Com o avanço da tecnologia e o crescente uso de bens digitais, tais como músicas, perfis em redes sociais, e-mails, bitcoins e até mesmo as famosas coleções de imagens NFTS utilizadas no campo das artes digitais como obras de valor significativo, alcançando cifras na ordem dos milhões de reais, tornou-se cada mais relevante o planejamento sucessório desses ativos, conhecidos como herança digital. Além disso, com a entrada em vigor da Lei Geral de Proteção de Dados (LGPD), a proteção dos dados pessoais do falecido também passou a ser um tema de destaque nesse contexto.
Para entender o papel dos cartórios de notas na prevenção de fraudes e disputas relacionadas à herança digital, o CNB/GO conversou com o fundador do Instituto de Compliance Notarial e Registral (ICNR), João Rodrigo Stinghen, que traz insights valiosos sobre o assunto.
A LGPD e a Herança Digital
João Rodrigo ressalta que os dados pessoais estão intrinsecamente ligados a uma pessoa e, portanto, são protegidos pela Lei Geral de Proteção de Dados (LGPD). No entanto, essa proteção cessa após o falecimento, uma vez que a LGPD não abrange dados de pessoas falecidas. Embora isso não esteja expressamente previsto na lei, é uma interpretação fundamentada na experiência europeia e adotada pela Autoridade Nacional de Proteção de Dados (ANPD) por meio de Nota Técnica CGF/ANPD nº 3/2023.

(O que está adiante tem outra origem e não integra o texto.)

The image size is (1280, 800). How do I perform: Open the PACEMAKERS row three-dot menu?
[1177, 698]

Apesar de o falecido não possuir mais direitos na proteção pela LGPD, a lei ainda pode ser aplicada no que diz respeito à proteção dos dados das pessoas com as quais ele interagiu. Os direitos sobre conteúdos digitais podem ser transferidos aos herdeiros, mas é importante atentar-se sobre a preservação de mensagens e e-mails trocados com terceiros.
Prevenção de Fraudes e Disputas
Os cartórios de notas possuem um papel fundamental na prevenção de determinadas fraudes relacionas a herança. Eles atuam como intermediários confiáveis na gestão e proteção dos ativos deixados pelo falecido, garantindo que sejam tratados de forma adequada e de acordo com as disposições legais. No tocante a fraudes, elas são comuns no ambiente digital em qualquer circunstância. A falsidade ideológica ficou mais “fácil” com os recursos que temos disponíveis hoje, incluindo ferramentas de alteração de dados de acesso.

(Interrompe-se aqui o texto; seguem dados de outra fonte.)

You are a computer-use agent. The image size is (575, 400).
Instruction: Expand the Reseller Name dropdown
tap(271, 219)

Stinghen afirma que neste cenário bastante incerto, a figura do tabelião de notas pode ser muito útil para trazer segurança jurídica, através da ata notarial, descrevendo situações diversas, inclusive no ambiente digital, num documento dotado de fé pública. “O notário pode auxiliar na prevenção de fraudes lavrando testamentos sobre patrimônio digital”, declara.
Limitações e preocupações
Infelizmente, a maior insegurança ainda é a falta de regulamentação do tema, na medida em que os notários precisam se pautar sempre na legalidade para sua atuação diária. A segurança dos dados também é uma preocupação pertinente para os cartórios. É importante garantir que as informações sobre os testamentos e bens digitais sejam tratados com o devido sigilo para que não ocorram vazamentos de dados que possam comprometer a privacidade de pessoas envolvidas. João afirma que há uma necessidade que as entidades de classe articulem-se junto ao poder Legislativo e Judiciário para regulamentação clara e atualizada, a fim de garantir uma atuação adequada e segura.
Planejamento Sucessório
Para Stinghen, é seguro fazer um testamento ou codicilo. “O testamento público é dotado de maior segurança, na medida em que tem a presunção de veracidade e não precisa de homologação judicial para ser validado”. Caso o testador tema pela sua privacidade, pode optar pelo cerrado, aumentando a restrição das informações. É uma ajuda para superar eventuais discussões familiares, mas também respaldar os herdeiros diante dos provadores de aplicações na internet. A manifestação de vontade em ato testamentário dotado de fé pública gera uma segurança muito maior quando são cedidos logins e senhas de acesso antes da morte de uma pessoa.
Por isso, é preciso ter cuidado para não revelar informações sobre testamentos, mesmo quando ele é público, as certidões só podem ser emitidas ao próprio testador ou mediante ordem judicial, conforme diz o art. 32 do Provimento nº 134/22 do Conselho Nacional de Justiça. E, para evitar vazamentos, o treinamento da equipe é fundamental.
É importante destacar que as leis e regulamentações relacionadas à herança digital podem variar de país para país e é fundamental que os cartórios de notas estejam atualizados quanto às normais específicas de sua jurisdição para garantir uma atuação adequada nesse contexto. A consulta a profissionais especializados em direito digital e sucessório também pode ser uma estratégia importante para lidar com as complexidades da herança digital de forma eficaz e legalmente válida.